* TEXTO PARA LEITURA:
::::
4. Notificado da reclamação, o Ministério Público veio dizer o seguinte:
«1º
Pela douta Decisão Sumária n.º 544/2013, não se conheceu do objeto do recurso quanto às duas questões identificadas no requerimento de interposição do mesmo.
2º
Sendo a decisão recorrida a proferida pelo Senhor Vice-Presidente do Supremo Tribunal de Justiça que indeferiu a reclamação apresentada nos termos do artigo 405.º do CPP, as questões de constitucionalidade deviam ter sido suscitadas nessa reclamação.
3º
Ora, vendo tal peça processual, parece-nos claro, como de forma inequívoca se demonstra na douta Decisão Sumária, que ali não vem suscitada de forma minimamente adequada qualquer questão de inconstitucionalidade normativa respeitante ao artigo 400.º, n.º 1, alínea f) do CPP.
4º
Quanto à outra questão de inconstitucionalidade, quer pela leitura da reclamação, quer pela do requerimento de interposição do recurso, não descortinamos minimamente que questão de inconstitucionalidade normativa o recorrente pretendia ver apreciada pelo Tribunal Constitucional.
::::
* DADOS FORNECIDOS:
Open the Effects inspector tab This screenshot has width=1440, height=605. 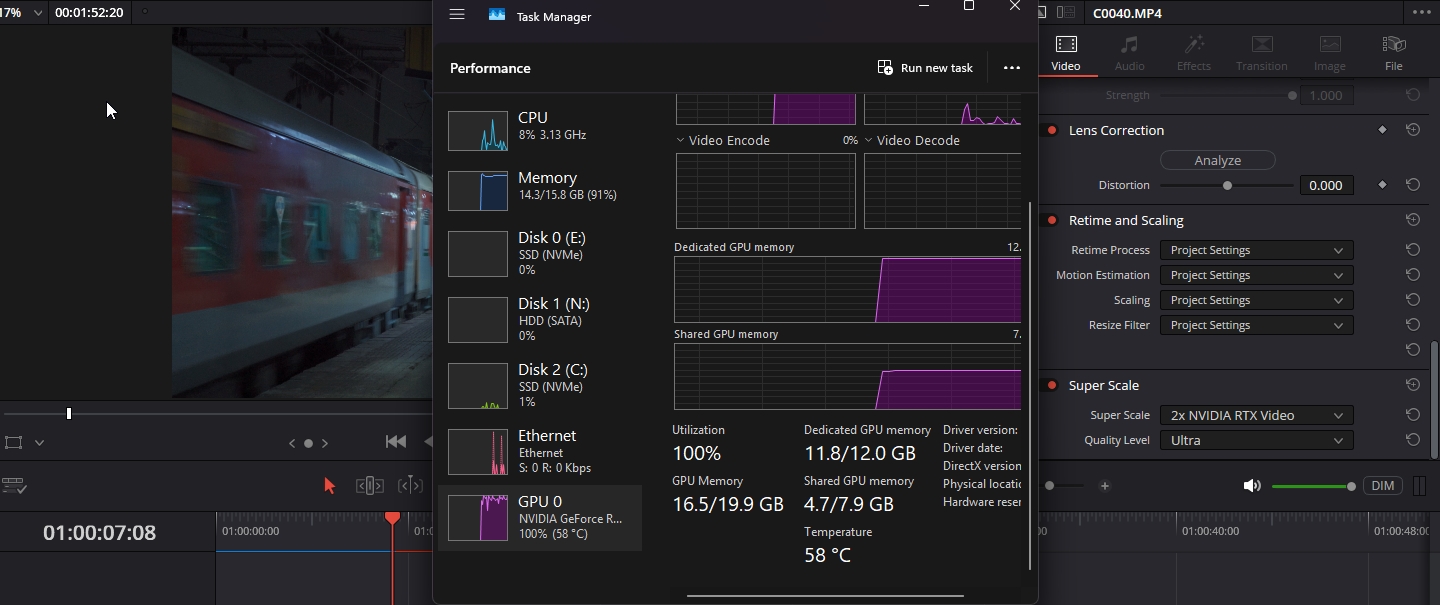tap(1193, 53)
::::
* O QUE SE PEDE: Enumere todas as instituições da justiça mencionadas no texto sobre a reclamação. Responda com base apenas no texto.

* RESULTADO DO EXERCÍCIO: Ministério Público; Supremo Tribunal de Justiça; Tribunal Constitucional.